→ PROVIDED ENTRIES

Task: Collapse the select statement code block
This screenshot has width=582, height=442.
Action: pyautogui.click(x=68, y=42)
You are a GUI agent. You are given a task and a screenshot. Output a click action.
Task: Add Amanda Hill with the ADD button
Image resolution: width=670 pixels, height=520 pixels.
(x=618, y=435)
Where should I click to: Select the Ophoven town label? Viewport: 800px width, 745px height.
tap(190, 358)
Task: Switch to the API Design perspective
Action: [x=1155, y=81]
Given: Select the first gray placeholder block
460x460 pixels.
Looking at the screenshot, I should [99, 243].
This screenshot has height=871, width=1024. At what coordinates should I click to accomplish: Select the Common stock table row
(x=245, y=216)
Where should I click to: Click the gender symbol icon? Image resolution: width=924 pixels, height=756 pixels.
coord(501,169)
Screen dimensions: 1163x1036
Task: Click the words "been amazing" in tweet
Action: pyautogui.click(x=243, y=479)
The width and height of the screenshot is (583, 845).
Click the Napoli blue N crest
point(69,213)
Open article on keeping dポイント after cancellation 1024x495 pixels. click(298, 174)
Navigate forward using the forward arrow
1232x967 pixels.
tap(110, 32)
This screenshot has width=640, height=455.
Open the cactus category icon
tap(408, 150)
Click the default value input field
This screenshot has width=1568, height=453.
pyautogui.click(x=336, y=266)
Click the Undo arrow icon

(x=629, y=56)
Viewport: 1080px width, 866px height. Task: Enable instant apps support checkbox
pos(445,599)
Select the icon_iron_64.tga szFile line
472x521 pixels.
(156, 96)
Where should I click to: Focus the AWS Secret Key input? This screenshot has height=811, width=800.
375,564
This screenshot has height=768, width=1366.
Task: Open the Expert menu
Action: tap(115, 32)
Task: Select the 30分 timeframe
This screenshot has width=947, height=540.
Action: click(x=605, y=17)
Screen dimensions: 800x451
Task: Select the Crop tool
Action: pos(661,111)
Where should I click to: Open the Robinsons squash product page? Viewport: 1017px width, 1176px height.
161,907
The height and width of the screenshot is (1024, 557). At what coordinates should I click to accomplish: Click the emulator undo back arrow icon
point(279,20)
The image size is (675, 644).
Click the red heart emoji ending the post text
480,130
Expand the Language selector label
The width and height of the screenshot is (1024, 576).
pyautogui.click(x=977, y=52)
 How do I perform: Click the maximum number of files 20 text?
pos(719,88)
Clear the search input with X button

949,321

→ EXERCISE REQUIREMENTS
Print exactly the lines from the one with "Task: Select the 30分 timeframe" through the end of the data, inclusive.

→ FINISHED EXERCISE
Task: Select the 30分 timeframe
This screenshot has width=947, height=540.
Action: click(x=605, y=17)
Screen dimensions: 800x451
Task: Select the Crop tool
Action: pos(661,111)
Where should I click to: Open the Robinsons squash product page? Viewport: 1017px width, 1176px height.
161,907
The height and width of the screenshot is (1024, 557). At what coordinates should I click to accomplish: Click the emulator undo back arrow icon
point(279,20)
The image size is (675, 644).
Click the red heart emoji ending the post text
480,130
Expand the Language selector label
The width and height of the screenshot is (1024, 576).
pyautogui.click(x=977, y=52)
 How do I perform: Click the maximum number of files 20 text?
pos(719,88)
Clear the search input with X button

949,321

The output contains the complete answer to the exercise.